J'attends avec la plus grande impatience, mon cher confrère, cette tragédie faite en six jours et que vous trouvés si digne du sacré collège.
Je répondrois du succès de cet ouvrage précisément parce qu'il a esté achevé en même temps que projetté; cela prouve que le sujet est heureux et bien choisi; cet avantage supplée souvent à tout et n'est suppléé par rien; d'ailleurs on sait qu'il vous faut moins de temps qu'à un autre pour bien faire. J'ay lu avec grand plaisir votre épitre sur l'agriculture, ce n'est pas qu'il y soit fort question d'agriculture; mais dans ces sortes d'ouvrages il est bon d'imiter Montagne qui laisse aller son imagination sans se soucier du titre que porte le chapitre qu'il traite; malgré les beaux éxemples que vous me cités je n'irai point au temple d'Epidaure; je le regreterai moins que Les Délices, car j'ay plus besoin de la conversation d'un homme d'esprit que des conseils du meilleur médecin de L'Europe.
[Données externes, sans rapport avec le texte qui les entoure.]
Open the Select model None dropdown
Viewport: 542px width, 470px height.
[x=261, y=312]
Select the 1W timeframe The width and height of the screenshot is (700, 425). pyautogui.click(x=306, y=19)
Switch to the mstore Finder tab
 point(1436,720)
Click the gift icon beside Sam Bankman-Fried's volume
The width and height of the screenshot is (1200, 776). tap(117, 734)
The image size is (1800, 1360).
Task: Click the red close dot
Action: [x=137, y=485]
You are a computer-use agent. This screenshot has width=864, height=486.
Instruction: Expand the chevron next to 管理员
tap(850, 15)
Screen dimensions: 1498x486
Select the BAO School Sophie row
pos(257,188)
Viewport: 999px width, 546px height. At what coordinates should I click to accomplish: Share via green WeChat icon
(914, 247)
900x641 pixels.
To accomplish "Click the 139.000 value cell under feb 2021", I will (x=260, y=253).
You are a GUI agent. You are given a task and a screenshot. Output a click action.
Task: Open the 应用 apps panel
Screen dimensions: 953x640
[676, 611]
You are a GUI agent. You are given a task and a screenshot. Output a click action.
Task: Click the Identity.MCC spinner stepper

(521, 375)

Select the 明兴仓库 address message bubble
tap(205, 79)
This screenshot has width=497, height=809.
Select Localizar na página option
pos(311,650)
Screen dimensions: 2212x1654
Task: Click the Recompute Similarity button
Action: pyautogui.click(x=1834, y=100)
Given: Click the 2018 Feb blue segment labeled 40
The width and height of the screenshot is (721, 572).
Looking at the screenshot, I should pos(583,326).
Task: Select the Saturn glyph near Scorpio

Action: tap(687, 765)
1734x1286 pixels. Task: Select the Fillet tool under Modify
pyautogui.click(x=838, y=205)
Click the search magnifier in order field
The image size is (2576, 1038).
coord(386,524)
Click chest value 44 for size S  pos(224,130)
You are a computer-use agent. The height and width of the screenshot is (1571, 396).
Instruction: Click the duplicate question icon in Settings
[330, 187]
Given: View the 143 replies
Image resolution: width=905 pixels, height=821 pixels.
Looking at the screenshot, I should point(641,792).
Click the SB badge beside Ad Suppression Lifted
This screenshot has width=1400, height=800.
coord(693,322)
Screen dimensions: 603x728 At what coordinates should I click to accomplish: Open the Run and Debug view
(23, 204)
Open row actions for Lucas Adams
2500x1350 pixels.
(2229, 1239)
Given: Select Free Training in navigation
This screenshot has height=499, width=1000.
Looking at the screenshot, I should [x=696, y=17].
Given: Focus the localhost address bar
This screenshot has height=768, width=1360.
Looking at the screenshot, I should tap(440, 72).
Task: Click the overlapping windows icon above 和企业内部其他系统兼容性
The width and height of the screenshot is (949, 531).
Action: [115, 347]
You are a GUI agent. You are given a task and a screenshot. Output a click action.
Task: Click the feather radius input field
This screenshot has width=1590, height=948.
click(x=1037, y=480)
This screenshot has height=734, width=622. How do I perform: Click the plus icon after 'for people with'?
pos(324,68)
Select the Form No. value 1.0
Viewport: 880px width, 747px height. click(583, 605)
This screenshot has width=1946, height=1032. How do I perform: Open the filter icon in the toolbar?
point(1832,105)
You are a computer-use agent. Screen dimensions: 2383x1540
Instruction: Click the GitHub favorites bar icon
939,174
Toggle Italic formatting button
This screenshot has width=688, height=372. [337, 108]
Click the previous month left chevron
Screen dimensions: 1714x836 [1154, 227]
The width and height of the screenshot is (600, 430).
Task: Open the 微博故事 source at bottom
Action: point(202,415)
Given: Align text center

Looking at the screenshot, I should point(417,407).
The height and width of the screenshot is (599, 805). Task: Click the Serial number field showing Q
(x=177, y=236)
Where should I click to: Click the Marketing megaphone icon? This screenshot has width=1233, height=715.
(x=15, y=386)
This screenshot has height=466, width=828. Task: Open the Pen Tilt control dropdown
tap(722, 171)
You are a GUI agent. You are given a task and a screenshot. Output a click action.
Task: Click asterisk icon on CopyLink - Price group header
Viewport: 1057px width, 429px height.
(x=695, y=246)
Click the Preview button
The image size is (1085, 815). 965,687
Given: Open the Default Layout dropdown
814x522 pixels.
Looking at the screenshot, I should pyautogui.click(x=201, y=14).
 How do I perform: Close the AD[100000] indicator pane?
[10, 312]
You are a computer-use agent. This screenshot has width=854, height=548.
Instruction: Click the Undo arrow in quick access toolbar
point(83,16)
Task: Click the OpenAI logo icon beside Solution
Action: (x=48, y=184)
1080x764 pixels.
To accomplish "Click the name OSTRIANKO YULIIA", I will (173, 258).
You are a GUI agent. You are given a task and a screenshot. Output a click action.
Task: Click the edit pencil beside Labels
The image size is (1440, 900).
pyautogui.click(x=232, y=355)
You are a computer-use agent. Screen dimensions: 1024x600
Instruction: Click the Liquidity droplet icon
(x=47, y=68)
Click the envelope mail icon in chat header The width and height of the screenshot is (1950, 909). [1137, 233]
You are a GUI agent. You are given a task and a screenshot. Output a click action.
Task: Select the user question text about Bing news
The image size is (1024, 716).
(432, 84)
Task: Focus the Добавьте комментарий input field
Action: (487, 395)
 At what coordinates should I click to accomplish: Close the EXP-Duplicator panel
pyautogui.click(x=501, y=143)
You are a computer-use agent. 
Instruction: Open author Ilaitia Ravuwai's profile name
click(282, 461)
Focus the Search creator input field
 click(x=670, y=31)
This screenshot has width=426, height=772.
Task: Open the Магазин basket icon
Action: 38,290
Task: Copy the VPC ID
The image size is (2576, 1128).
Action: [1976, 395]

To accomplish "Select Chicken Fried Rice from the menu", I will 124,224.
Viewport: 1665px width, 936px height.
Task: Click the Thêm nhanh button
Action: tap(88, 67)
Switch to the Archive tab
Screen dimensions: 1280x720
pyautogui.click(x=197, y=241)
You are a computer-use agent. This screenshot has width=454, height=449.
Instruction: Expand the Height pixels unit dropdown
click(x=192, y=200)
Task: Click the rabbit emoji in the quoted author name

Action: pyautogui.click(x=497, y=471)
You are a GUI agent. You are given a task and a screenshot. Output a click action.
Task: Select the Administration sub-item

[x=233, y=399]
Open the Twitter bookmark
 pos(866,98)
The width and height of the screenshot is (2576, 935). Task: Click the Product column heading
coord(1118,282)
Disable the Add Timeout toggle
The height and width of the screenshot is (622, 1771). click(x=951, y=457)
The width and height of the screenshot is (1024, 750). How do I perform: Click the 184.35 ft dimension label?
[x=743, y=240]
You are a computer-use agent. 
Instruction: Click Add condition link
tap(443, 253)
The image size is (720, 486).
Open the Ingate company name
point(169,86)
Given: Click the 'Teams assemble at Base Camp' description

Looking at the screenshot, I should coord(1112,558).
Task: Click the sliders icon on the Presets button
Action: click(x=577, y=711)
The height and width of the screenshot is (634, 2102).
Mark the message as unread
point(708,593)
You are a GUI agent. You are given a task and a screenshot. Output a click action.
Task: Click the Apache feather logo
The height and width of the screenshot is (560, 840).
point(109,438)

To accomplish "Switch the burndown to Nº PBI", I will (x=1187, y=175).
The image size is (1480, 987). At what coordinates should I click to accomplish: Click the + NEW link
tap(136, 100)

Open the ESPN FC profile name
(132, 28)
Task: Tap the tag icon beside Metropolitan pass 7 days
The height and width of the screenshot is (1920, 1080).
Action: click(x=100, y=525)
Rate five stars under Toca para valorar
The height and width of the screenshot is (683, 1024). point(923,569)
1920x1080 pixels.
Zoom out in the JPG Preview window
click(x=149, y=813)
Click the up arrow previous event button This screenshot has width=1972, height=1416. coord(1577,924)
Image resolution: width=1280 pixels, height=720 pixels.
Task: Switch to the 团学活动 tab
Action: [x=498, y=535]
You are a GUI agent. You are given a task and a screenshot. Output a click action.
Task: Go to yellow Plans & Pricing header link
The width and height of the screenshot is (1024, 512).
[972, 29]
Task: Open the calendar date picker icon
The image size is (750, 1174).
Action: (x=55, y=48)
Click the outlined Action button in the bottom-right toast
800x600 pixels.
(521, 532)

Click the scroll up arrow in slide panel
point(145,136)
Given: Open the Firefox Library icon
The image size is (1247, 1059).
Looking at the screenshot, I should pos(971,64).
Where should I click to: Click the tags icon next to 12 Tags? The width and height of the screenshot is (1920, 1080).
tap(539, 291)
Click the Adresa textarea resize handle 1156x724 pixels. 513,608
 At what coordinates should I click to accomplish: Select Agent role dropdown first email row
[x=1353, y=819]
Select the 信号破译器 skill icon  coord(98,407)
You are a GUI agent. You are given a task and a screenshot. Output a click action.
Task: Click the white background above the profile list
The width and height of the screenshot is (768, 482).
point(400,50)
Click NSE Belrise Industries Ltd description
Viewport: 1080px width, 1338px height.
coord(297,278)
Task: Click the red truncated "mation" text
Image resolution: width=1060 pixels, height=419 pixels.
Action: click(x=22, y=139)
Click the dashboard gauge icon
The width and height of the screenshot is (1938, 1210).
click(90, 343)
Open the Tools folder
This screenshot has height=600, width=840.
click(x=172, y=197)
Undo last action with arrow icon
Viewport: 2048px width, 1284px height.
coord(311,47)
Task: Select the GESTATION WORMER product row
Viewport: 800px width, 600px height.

Vos ducs, princes et femmes dévotes ont encore moins de ménagements à garder qu'un ancien ministre. Le duc de Villars s'est embarqué sur le Rhosne et n'a point passé à Montelimar. J'admire votre fécondité et la jeunesse de votre esprit; cela prouve (outre le grand talent) une bonne santé; lorsque le corps souffre l'esprit est bien malade. Conservés longtemps votre gayeté, votre santé en sera plus ferme, vos ouvrages en seront plus piquants et plus aimables. Il est inutile que je vous assure que je ne prendrai, ni ne laisserai prendre de copie de votre tragédie. Adieu, mon cher confrère, je vous aime presque autant que je vous admire.